Your Money No Good Here

I have long viewed the efforts of banks, retailers and government to make us a cashless society. I’ve heard all their reasons: money-laundering, efficiency and so on, and I remain unconvinced.

It’s even worse over here, and Ross Clark of the Daily Mail takes aim at the process:

The argument in its favour is convenience, but the truth is that it’s all about greed.
Firstly, there is the opportunity to collect fees. The Boston Consulting Group estimates that banks and payment companies such as Visa and Mastercard currently make $1 trillion annually worldwide in fees — typically paid by the retailer — for processing electronic payments.

And it won’t be just the retailers who are being fleeced. Currently, consumers are rarely charged fees to use credit cards and debit cards, but you can bet that would change if there was no option to pay in cash.
An even bigger prize is the opportunity that cashless payments offer to large corporations to collect vast amounts of personal information about individuals.
We are familiar with how tech giants such as Google, Facebook and Twitter harvest information about us via our internet searches and so on.
But few of us are aware that we are also feeding a vast data machine whenever we use our credit and debit cards.

It’s worth reading the whole thing, because Clark’s analysis is very good, especially hw going cashless makes us completely vulnerable to the vagaries of computer systems, their inefficiencies and the hacking thereof.

And while I share his cynicism about Big Business and its Marketing Department, I am even more cynical about Government and its attempt to make all transactions cashless — because as a former marketer myself I can at least understand the desire for more information about consumers (even if I don’t agree with the ruthless harvesting thereof) — but when it comes to government knowing every little detail about how I spend my money, certain part of my anatomy start to twitch uncontrollably.

And yes, we’re mostly talking about my various fingers.

Whenever I’m faced with any attempt to make a massive, wholesale change in society’s behavior, I get that same twitch — and this one strikes me as especially worthy of some digitized action. So I’ll start with the most innocuous one first.

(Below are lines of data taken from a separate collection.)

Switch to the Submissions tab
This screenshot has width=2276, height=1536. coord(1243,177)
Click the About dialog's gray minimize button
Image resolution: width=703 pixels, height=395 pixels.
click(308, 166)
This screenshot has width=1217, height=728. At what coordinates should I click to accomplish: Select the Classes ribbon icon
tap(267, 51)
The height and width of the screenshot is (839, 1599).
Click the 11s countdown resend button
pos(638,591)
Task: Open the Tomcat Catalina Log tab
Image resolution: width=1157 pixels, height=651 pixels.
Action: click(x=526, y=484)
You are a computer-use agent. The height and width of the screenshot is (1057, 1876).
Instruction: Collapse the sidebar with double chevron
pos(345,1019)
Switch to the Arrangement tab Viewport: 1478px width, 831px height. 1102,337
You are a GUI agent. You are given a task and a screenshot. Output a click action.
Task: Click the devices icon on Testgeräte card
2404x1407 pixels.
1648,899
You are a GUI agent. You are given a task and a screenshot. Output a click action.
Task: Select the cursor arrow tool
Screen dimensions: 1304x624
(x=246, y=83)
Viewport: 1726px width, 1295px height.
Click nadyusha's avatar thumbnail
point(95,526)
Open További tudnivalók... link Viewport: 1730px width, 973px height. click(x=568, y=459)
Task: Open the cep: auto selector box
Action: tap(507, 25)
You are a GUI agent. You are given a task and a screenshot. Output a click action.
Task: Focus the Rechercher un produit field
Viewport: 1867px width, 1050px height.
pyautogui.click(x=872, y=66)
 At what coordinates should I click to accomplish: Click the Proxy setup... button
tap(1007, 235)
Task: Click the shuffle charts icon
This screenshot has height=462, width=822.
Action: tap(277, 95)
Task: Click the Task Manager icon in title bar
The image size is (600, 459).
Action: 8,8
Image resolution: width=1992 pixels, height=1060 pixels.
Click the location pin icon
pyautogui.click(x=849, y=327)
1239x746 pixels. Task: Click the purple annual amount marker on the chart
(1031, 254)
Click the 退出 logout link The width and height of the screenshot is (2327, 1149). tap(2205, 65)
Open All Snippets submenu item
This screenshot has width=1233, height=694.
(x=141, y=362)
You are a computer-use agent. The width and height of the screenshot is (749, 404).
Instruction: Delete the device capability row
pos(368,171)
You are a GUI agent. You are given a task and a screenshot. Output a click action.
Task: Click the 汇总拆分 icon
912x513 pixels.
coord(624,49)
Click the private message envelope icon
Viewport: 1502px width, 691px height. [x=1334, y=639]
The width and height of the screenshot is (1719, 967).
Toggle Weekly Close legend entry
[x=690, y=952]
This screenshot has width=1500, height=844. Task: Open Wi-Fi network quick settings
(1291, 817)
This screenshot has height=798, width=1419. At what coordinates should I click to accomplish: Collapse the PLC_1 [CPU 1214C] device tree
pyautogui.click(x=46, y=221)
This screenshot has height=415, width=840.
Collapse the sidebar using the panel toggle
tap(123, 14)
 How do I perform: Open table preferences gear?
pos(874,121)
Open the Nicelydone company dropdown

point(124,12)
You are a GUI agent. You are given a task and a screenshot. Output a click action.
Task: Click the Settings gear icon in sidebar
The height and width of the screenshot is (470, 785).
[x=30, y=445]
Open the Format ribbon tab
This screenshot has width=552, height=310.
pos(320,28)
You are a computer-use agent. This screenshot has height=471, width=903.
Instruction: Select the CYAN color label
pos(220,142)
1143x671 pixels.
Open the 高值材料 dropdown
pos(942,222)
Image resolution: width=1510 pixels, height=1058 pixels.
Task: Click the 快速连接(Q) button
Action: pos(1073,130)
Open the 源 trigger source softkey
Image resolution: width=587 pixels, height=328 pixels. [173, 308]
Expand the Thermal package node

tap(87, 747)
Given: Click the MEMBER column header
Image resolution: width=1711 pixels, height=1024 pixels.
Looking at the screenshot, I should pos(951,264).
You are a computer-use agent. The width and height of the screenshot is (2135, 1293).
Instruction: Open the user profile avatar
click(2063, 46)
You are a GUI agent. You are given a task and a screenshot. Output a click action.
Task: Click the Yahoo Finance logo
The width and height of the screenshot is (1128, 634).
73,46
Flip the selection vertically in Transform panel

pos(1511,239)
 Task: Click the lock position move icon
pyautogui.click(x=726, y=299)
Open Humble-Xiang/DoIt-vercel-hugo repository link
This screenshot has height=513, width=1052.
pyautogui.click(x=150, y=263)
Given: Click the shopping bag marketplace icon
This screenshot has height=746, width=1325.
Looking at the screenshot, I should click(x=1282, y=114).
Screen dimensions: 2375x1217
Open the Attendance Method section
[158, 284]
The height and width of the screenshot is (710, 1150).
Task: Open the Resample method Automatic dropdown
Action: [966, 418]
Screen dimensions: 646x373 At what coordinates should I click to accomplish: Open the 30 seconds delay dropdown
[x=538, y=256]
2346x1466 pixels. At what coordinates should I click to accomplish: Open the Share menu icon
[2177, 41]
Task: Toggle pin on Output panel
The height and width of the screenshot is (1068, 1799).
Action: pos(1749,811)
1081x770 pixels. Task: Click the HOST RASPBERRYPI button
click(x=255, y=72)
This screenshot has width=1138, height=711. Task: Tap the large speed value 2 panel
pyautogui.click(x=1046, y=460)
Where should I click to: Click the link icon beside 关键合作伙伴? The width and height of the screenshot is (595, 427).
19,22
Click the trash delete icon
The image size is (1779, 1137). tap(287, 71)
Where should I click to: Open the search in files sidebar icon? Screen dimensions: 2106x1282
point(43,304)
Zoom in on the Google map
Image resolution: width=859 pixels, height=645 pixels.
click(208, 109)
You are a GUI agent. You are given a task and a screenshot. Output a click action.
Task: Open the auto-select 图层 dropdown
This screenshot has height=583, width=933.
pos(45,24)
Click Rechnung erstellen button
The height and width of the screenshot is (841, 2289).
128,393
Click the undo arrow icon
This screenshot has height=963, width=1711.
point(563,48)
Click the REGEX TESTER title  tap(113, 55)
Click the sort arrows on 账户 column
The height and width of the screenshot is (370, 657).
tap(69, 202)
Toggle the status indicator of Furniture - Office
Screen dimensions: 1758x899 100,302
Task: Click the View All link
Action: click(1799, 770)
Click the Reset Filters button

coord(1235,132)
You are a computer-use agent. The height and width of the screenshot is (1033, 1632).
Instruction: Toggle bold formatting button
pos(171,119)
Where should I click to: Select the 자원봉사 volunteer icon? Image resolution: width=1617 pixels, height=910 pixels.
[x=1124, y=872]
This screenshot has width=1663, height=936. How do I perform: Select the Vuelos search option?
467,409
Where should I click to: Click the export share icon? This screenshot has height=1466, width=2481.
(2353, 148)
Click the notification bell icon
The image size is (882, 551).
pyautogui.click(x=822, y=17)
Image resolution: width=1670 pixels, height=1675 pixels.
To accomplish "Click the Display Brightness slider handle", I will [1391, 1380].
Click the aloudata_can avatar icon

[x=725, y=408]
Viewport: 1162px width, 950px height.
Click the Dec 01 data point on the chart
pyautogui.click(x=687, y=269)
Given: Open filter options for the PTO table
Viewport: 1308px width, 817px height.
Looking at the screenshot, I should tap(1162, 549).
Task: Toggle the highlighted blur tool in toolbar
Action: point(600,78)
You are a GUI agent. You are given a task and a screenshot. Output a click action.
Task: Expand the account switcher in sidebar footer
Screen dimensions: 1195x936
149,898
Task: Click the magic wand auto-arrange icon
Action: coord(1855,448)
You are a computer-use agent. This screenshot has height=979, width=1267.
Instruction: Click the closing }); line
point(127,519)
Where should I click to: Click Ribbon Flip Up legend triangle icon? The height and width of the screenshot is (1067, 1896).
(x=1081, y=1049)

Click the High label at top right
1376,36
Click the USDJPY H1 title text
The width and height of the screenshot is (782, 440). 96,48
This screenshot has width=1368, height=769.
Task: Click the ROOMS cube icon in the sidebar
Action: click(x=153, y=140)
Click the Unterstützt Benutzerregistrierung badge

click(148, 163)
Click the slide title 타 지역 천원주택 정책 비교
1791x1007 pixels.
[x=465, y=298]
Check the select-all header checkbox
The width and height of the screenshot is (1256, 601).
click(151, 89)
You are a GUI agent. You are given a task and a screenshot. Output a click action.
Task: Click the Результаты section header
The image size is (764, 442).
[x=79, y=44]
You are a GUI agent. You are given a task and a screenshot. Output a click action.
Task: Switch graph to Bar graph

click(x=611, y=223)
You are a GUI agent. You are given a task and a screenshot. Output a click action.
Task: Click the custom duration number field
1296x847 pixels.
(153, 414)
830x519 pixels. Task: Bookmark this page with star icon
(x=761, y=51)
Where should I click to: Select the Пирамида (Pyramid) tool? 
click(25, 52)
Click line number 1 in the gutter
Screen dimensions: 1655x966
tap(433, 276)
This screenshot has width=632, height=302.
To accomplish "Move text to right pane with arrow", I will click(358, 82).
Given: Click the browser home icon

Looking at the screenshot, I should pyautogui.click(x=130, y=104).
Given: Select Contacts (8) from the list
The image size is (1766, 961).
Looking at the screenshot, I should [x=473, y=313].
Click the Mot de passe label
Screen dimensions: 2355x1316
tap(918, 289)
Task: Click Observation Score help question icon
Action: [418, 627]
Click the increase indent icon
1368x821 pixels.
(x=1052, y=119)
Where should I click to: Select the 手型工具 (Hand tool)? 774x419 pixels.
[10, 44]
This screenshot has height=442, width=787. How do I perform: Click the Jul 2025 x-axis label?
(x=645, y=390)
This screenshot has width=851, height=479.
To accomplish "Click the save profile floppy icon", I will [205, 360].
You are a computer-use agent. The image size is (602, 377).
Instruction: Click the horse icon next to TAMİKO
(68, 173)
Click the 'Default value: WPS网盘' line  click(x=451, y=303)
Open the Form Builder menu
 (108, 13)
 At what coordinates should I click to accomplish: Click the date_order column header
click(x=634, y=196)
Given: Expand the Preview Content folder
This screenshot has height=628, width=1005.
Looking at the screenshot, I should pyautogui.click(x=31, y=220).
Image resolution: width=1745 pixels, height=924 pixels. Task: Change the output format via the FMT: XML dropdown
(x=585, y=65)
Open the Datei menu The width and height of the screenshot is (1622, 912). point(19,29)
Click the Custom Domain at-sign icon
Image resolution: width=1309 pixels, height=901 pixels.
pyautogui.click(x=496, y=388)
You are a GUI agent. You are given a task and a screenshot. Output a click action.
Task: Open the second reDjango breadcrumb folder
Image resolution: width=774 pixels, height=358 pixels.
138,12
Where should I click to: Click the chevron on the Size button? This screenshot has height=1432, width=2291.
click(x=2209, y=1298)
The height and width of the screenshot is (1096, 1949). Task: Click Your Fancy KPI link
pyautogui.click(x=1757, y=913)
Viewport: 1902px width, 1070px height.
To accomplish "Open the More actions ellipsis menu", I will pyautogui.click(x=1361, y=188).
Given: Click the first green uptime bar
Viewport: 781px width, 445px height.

Note to government and business: want me to stop using cash?

And now, if you’ll excuse me, I’m off to the range, to rid myself of another twitch.


  1. Look on the bright side: an entirely new range of employment opportunities. As an economic beard, I will purchase anything for anyone, provided they pay me my asking price in gold or silver.

  2. I’m sure the prospect of using a cashless society for controlling everyone’s everyday activities has no attraction for the ruling class.

  3. Faceless Computers, and the people sitting at them…….
    Twitter takes down account of DJT!
    It was the last act of a disgruntled employee on his way out the door.
    How does that even happen, and does DJT have a tort against Twitter and their ex-employee?
    BigTech needs to be regulated under the provisions of a Public Utility.

  4. I actually look forward to the government screwing up money so badly that it once again falls into private hands.

    After all, whose signature would you prefer on a monetary instrument? Some arsehole of a politico who got himself appointed Secretary of the Treasury, or the CEO of MasterCard or Visa?

    Me, I’m a racist too. My preferred banker is a Scot, a Jew, an Indian, an Armenian, a new England Brahmin, a Swiss, a Dutchman, a Brit, possibly an Arab or Persian or maybe a German. All of them are quite likely to steal, less likely than any government, but the thought of an African, Latino or American central banker frightens me half to death.

    1. > or the CEO of MasterCard or Visa?

      Why do you think that the CEOs of Visa/Mastercard are any better than the CEO of Experian?

  5. One other factor that leads to a push to cashless transactions in many instances is that you are far less likely to be robbed if you have no cash. Pizza places in some parts of some cities won’t touch cash for delivery. Some convenience stores won’t have anything to do with cash after dark. If you don’t have it, and it is well known that you don’t have it, people are much less likely to try to kill you for it. And yes, you should be able to defend yourself, but even if your rights aren’t being trampled on in your area, you still might lose.